Hace unos días, en una cena de amigos, conversábamos sobre la experiencia de un periodista norteamericano que había entrevistado a una máquina dotada de inteligencia artificial. Narraba el periodista que cuando sus preguntas tomaron el matiz íntimo de una conversación entre humanos, la máquina llegó a decirle que él la amaba y que lo que tenía que hacer era dejar a su mujer, a la que no quería.

Vaya con la máquina erotómana, dijimos, ella sabe lo que quiere un ser humano. La cosa quedó entre risas, pero también con una cierta estupefacción, un cierto horror a: ¿Hasta dónde puede llegar esto?

Al día siguiente, leí la noticia de que algunos de los grandes científicos que trabajan en ese campo habían pedido frenar en cierto modo sus experimentos.

Sabemos que el lenguaje funciona como una máquina en sí mismo, pero no podemos olvidar que las personas lo emitimos desde un cuerpo vivo y lo recibimos en un cuerpo vivo, de modo que más allá de lo que quieren decir las palabras, nos producen satisfacciones, insatisfacciones y aún nos angustian sin saber muy bien por qué.

Me preguntaba cuál era la relación que los seres humanos estamos desarrollando con los objetos que nos rodean, básicamente con aquellos que se supone que nos sirven para comunicarnos unos con otros.
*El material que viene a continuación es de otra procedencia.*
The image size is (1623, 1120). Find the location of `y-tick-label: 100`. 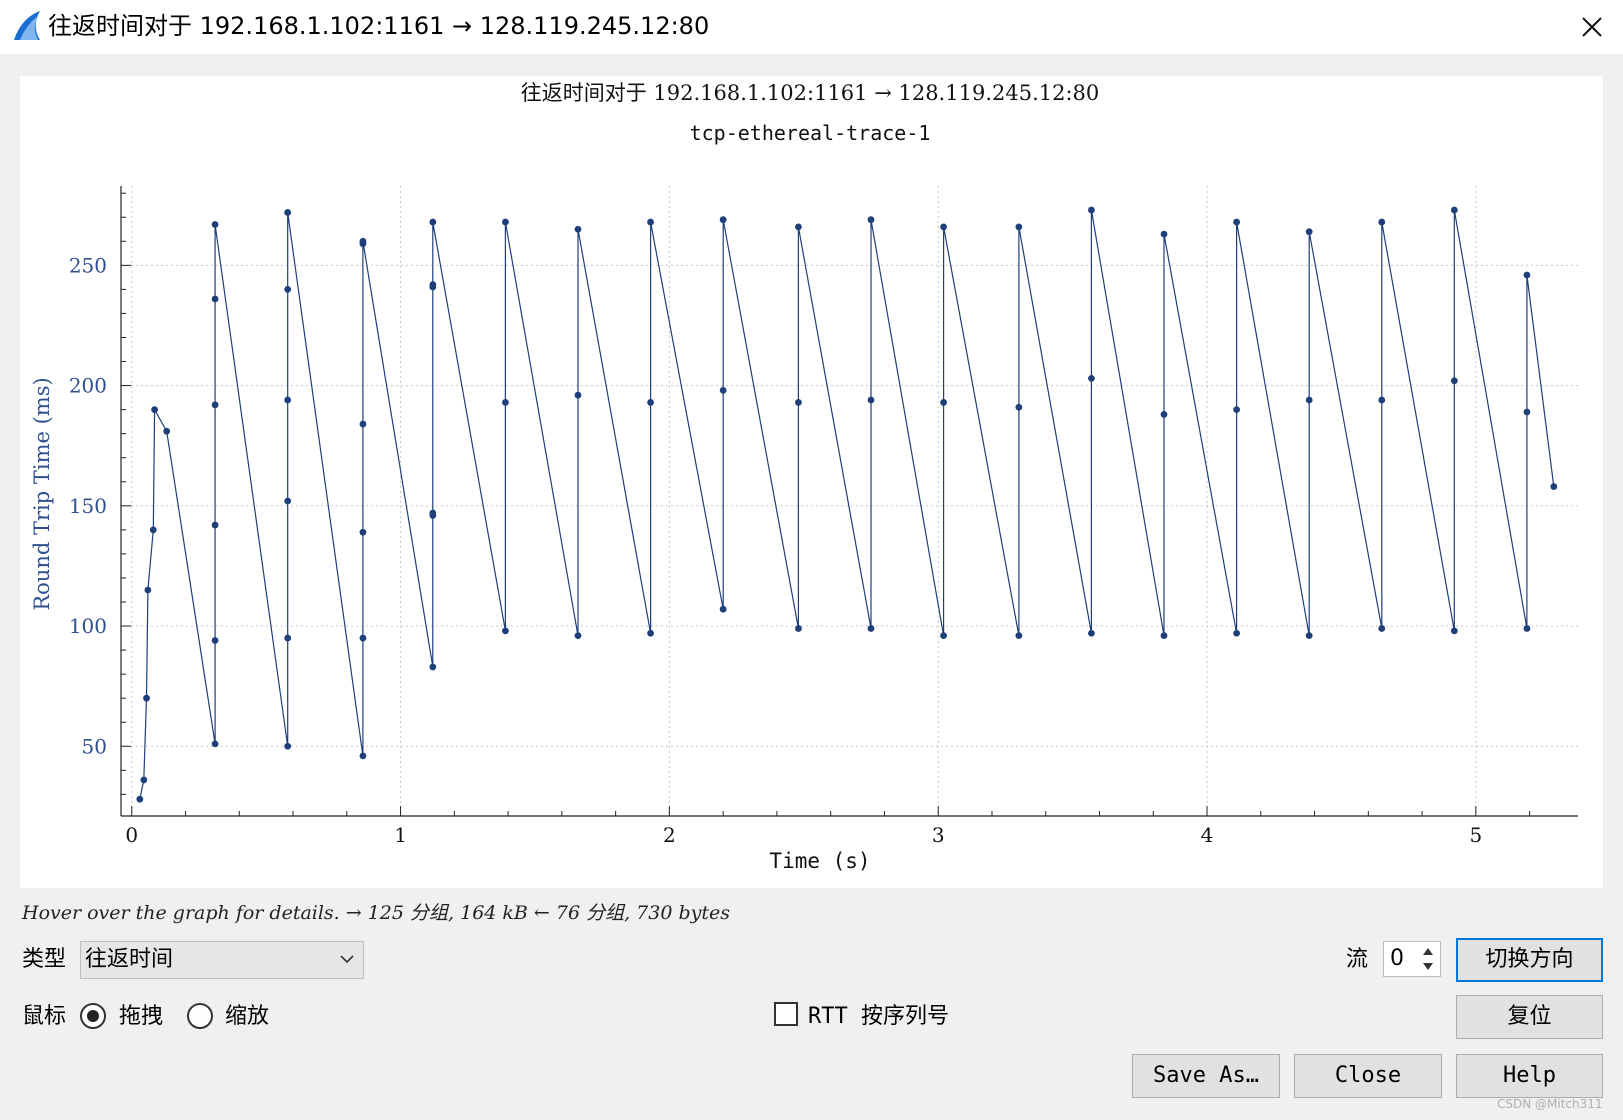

La palabra que me surgió fue adicción, una nueva adicción que sustituye a las clásicas: al sexo, a las drogas, a la comida, etc.

La adicción es algo que forma parte de los seres humanos y se presenta como aquello sobre lo que no tenemos capacidad de elección, como quien pone su coche a más de 200 km por hora y no puede parar, o quien destroza a toda una familia para conseguir su dosis.

Están apareciendo nuevas adicciones, como la del adolescente de 14 años que tuvo que ingresar de urgencias en el hospital con un ataque de pánico y que, al preguntarle qué le pasaba, respondió que hacía una semana que sus padres lo habían castigado sin el móvil y que lo que él sentía era que le habían cortado la mano.

Se puede escuchar, pues, lo que ocurre detrás de los ataques de pánico y de las desorientaciones profundas de nuestros adolescentes, cada vez más habituales en la sociedad en la que vivimos. Se puede escuchar el vacío existencial que produce no tener el cuerpo ideal que les propone esta sociedad, la dificultad de que los padres les sirvan de interlocutores, la renuncia de los maestros que no encuentran el modo de ubicarse en una autoridad, la competitividad como manera de relación entre ellos. Al ser remitidos en algunos casos a su propia soledad, las ideas suicidas y las adicciones aparecen como solución. La experiencia es que encontrar un lugar donde poder hablar de ello les permite encontrar otras soluciones.